▸ **Problem requirements**
Rewrite everything from the line containing "Task: Share by email envelope icon" down to the end of the entries, renaming "screenshot" to "screen capture" and leaving every other word unchanged. Omit the pictures.

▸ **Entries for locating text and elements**

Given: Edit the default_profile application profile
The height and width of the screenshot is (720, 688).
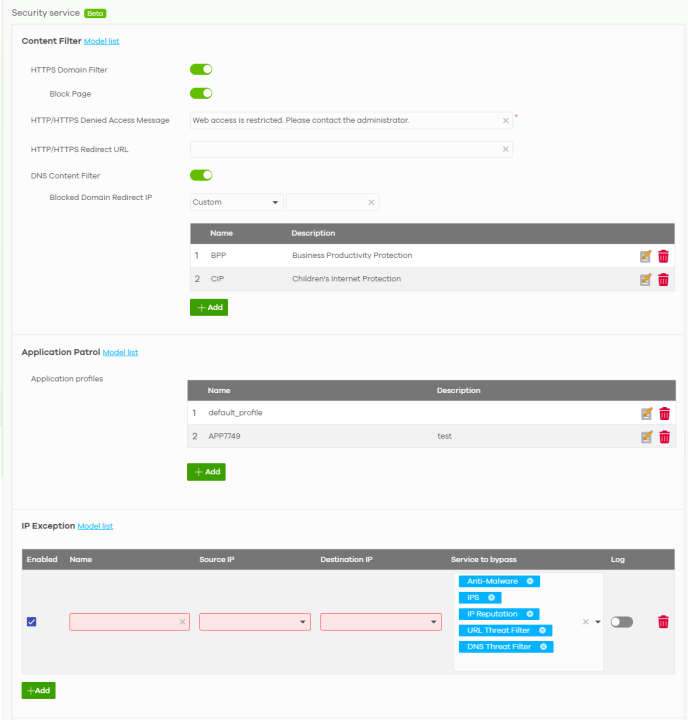Looking at the screenshot, I should pyautogui.click(x=646, y=413).
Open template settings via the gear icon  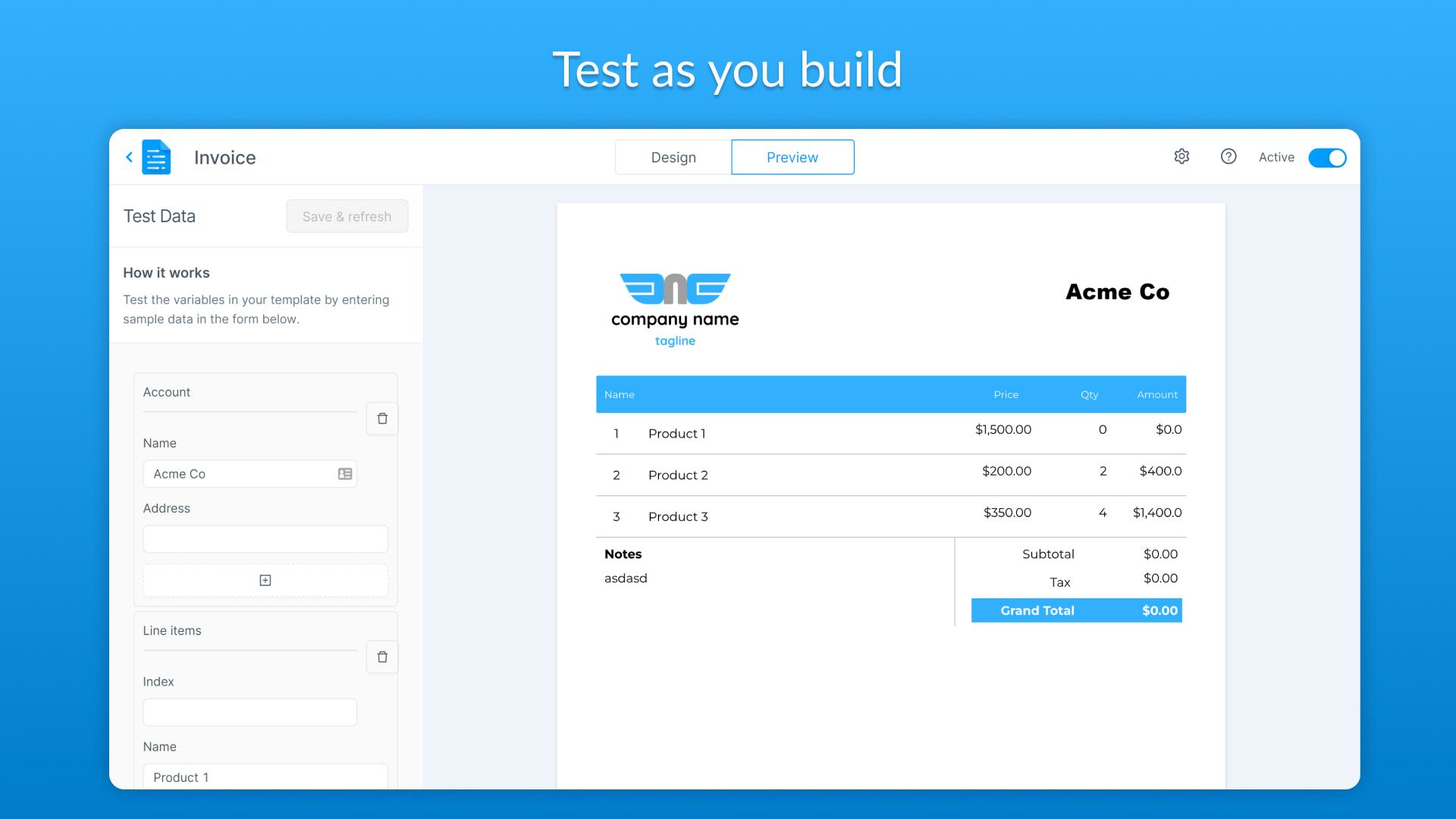click(x=1181, y=156)
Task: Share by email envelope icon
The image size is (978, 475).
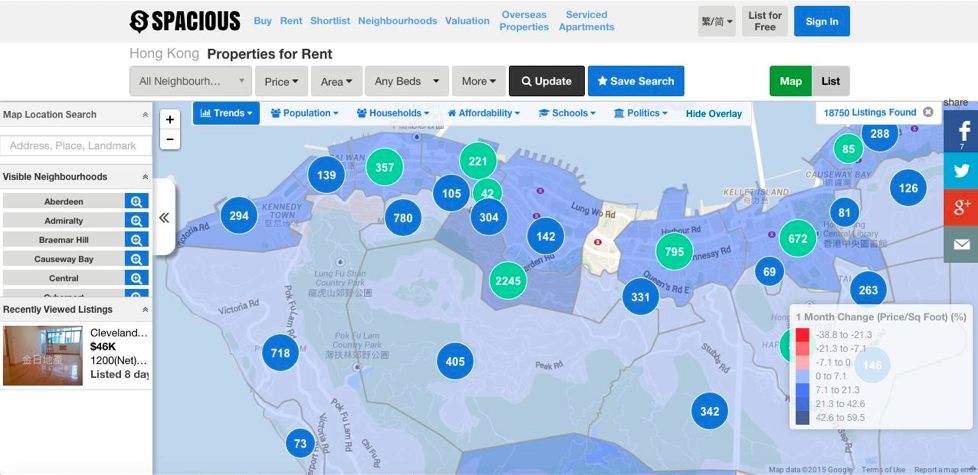Action: click(x=961, y=244)
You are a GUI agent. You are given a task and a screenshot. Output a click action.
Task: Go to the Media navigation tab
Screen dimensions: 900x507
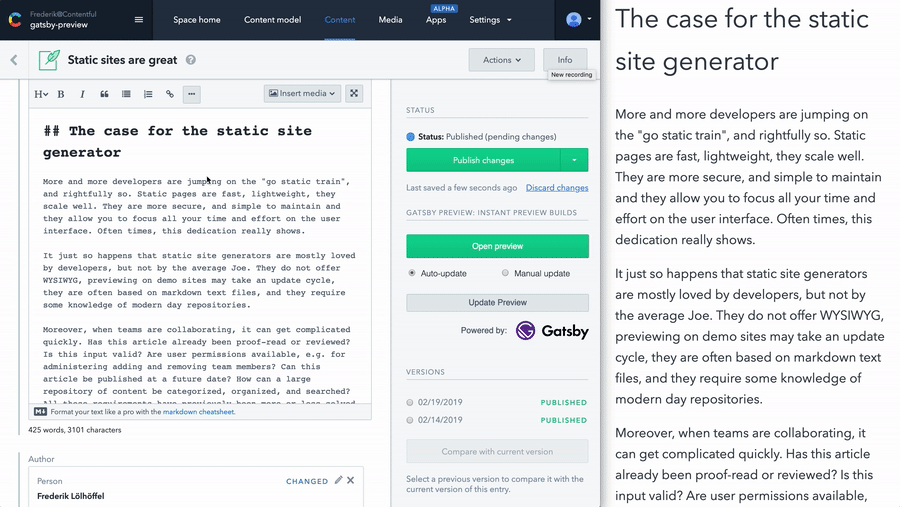pos(390,20)
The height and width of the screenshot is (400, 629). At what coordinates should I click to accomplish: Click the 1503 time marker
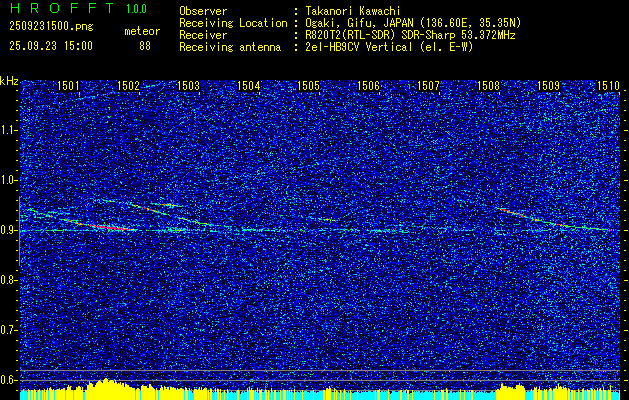pos(188,86)
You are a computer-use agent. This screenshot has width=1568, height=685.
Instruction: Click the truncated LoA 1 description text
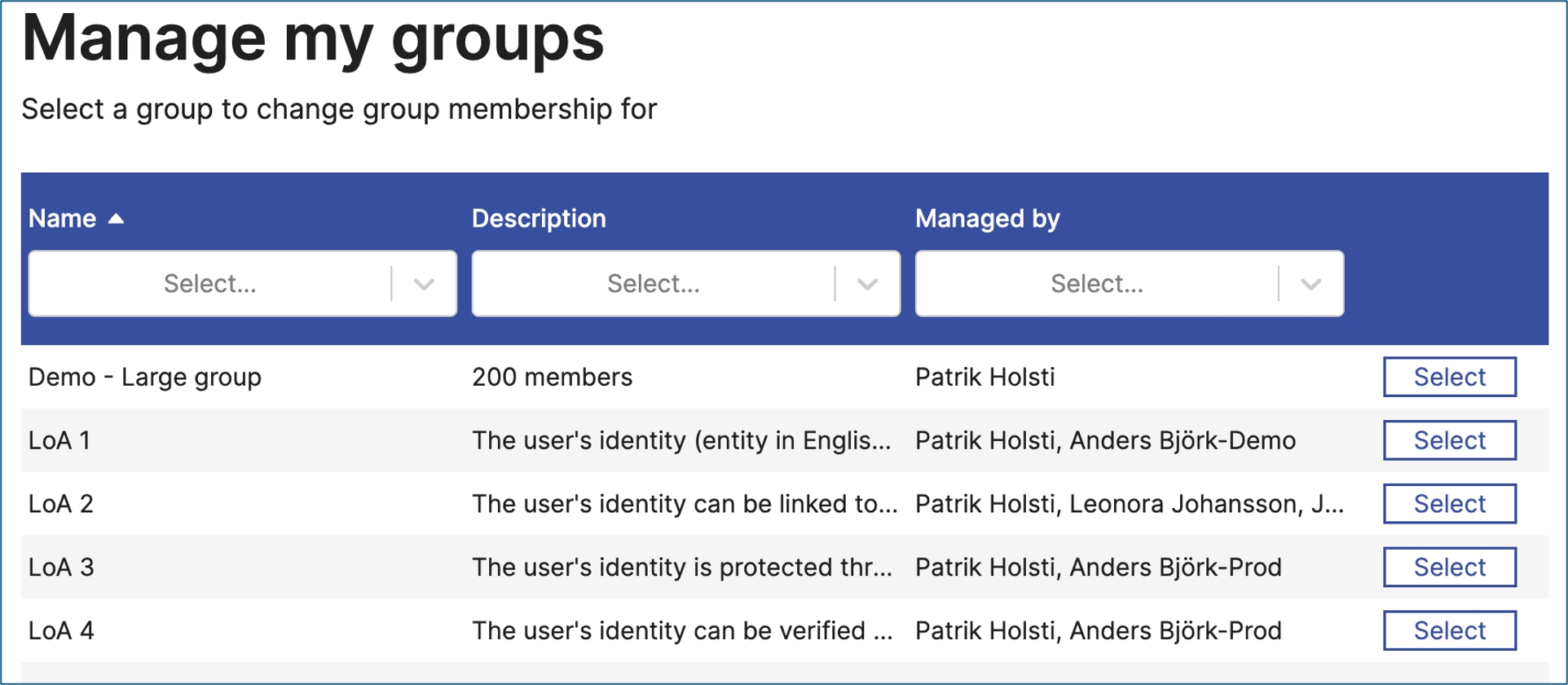(681, 440)
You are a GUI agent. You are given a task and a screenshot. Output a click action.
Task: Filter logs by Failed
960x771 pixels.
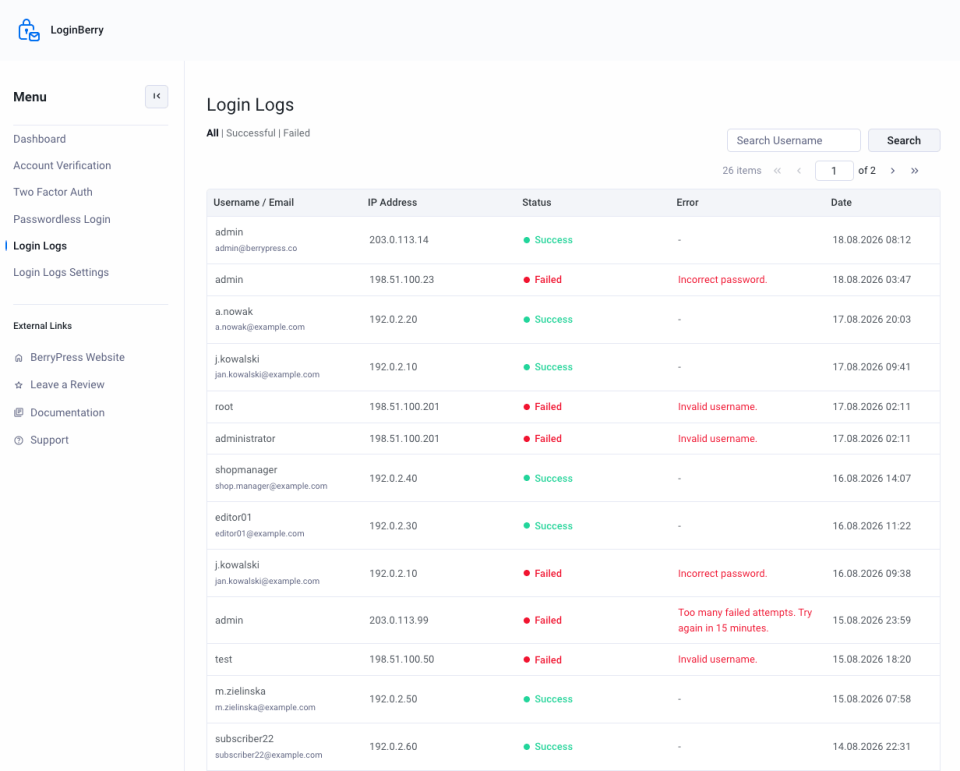click(x=296, y=133)
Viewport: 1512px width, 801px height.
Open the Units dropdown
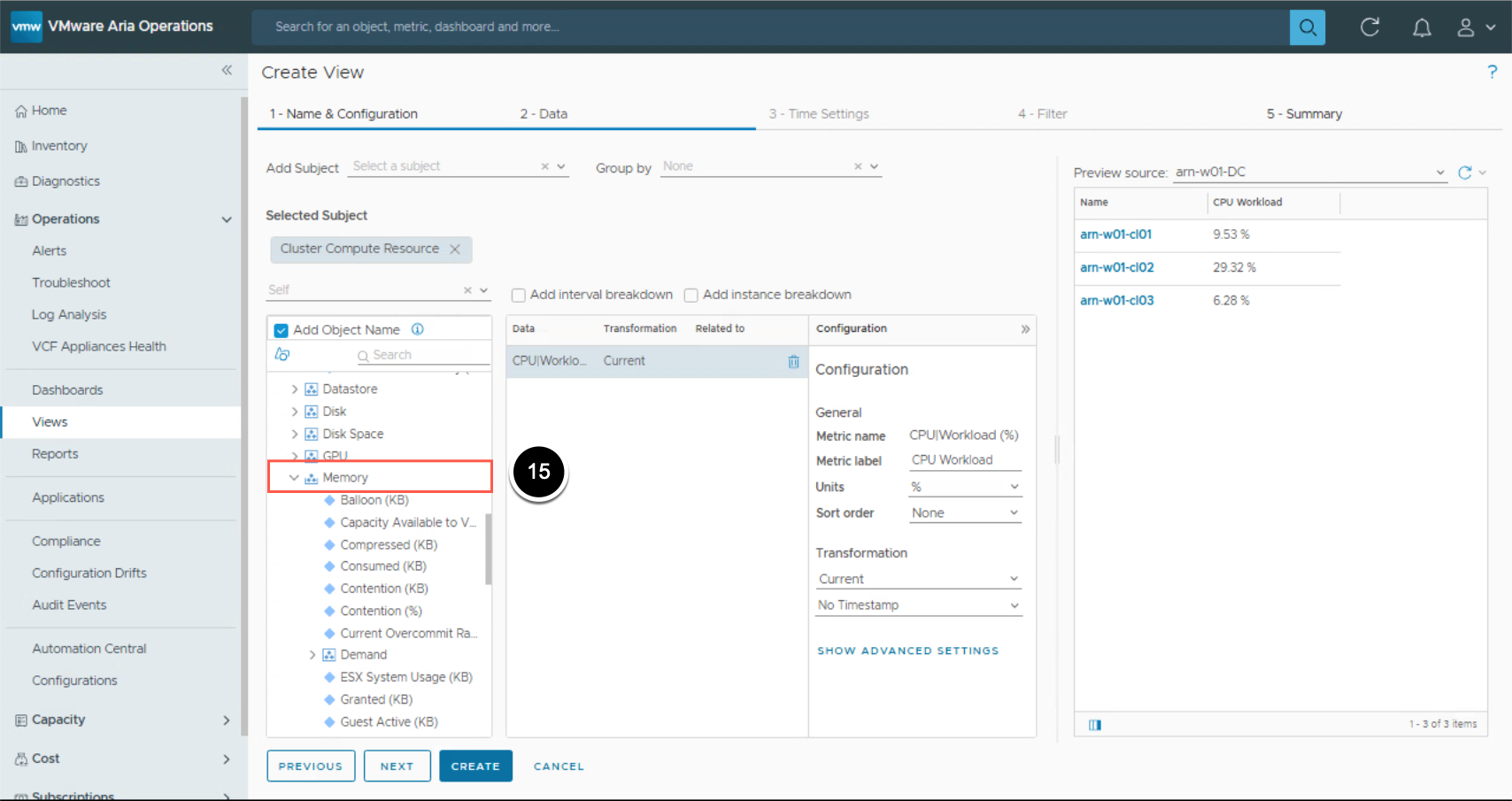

▸ **Response**
Task: Share by email envelope icon
The image size is (978, 475).
Action: click(x=961, y=244)
You are a GUI agent. You are given a task and a screen capture. Output a click action.
Task: Go to the Media navigation tab
Screen dimensions: 900x507
pos(390,20)
The height and width of the screen capture is (400, 629). At what coordinates should I click to accomplish: Click the 1503 time marker
pos(188,86)
You are a computer-use agent. This screen capture has width=1568, height=685.
Instruction: Click the truncated LoA 1 description text
(681, 440)
You are a GUI agent. You are given a task and a screen capture. Output a click action.
Task: Filter logs by Failed
960x771 pixels.
click(x=296, y=133)
Viewport: 1512px width, 801px height.
Open the Units dropdown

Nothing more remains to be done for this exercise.